- Location: Salvatierra, Guanajuato, Mexico
- Date: December 17, 2023 3:30 a.m
- Attack type: Mass shooting
- Deaths: 11
- Injured: 24
- Perpetrators: Local Drug Cartel (Alleged) ^{[citation needed]}

= Salvatierra massacre =

Christmas party mass shooting in Salvatierra

The 2023 Salvatierra massacre was a mass shooting at a Christmas Party on December 17, 2023, that left approximately 11 people dead and 24 people injured in the outskirts of the city of Salvatierra, Guanajuato, Mexico.

== Background ==
The town of Salvatierra is located in the southern portion of the state of Guanajuato.

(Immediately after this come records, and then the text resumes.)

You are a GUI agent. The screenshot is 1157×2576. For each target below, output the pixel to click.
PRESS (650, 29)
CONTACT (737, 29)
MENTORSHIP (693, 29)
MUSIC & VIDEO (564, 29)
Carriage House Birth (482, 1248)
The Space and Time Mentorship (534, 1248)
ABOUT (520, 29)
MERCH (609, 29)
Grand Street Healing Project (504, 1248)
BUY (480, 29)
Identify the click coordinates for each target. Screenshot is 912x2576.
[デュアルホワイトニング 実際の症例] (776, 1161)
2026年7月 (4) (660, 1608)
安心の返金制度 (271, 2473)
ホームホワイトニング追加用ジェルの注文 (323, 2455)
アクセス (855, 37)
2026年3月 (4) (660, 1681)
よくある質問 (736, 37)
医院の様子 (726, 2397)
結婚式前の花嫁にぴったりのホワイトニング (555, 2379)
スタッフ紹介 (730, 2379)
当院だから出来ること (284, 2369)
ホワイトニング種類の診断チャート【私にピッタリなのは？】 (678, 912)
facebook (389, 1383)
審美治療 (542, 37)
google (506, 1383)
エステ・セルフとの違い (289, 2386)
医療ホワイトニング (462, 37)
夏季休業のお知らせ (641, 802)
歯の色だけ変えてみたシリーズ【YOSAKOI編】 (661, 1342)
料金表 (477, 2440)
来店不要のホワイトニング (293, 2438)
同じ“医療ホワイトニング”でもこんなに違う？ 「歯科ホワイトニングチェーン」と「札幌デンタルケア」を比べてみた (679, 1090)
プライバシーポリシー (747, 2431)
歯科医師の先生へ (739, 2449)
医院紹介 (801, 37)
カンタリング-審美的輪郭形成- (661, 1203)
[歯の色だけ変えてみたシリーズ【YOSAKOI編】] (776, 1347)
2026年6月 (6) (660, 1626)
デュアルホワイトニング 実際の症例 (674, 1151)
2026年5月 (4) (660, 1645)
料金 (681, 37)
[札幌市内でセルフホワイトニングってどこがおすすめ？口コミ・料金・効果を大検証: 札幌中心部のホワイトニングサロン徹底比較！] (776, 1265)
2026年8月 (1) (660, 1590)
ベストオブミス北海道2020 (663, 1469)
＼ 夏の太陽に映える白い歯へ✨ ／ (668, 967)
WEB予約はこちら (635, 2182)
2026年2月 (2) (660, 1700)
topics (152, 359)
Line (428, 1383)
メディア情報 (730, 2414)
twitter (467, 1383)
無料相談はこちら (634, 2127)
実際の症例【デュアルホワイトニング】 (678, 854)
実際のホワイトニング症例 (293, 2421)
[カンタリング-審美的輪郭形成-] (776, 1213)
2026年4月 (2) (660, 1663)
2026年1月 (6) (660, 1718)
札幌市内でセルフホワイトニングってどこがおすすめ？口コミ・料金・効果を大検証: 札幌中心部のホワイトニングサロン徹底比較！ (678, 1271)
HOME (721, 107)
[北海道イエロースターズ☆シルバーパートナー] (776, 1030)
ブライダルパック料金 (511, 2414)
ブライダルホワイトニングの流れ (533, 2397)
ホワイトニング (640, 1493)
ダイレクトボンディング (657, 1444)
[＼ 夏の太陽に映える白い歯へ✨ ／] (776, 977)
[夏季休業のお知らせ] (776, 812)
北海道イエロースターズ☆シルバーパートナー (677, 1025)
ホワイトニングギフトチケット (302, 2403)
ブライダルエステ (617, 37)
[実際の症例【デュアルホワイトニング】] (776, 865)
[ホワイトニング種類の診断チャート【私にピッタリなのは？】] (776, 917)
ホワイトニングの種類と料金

This area has seen an increase in drug-related violence due in part to its proximity with the neighboring state of Michoacán which is controlled by the CJNG and actively seeks to expand for territory against local drug cartels in the area which are backed by the Sinaloa Cartel.

== Reactions ==
The Guanajuato Attorney General's Office condemned the attack and said that a “multidisciplinary” team would carry out an investigation aimed at detaining the culprits. No arrests were immediately reported.

President Andrés Manuel López Obrador called for the resignation of the Attorney General of Guanajuato, stating that "For that reason too, my respectful insistence in that they change the state prosecutor, who has been there 13 years and has colossal political power."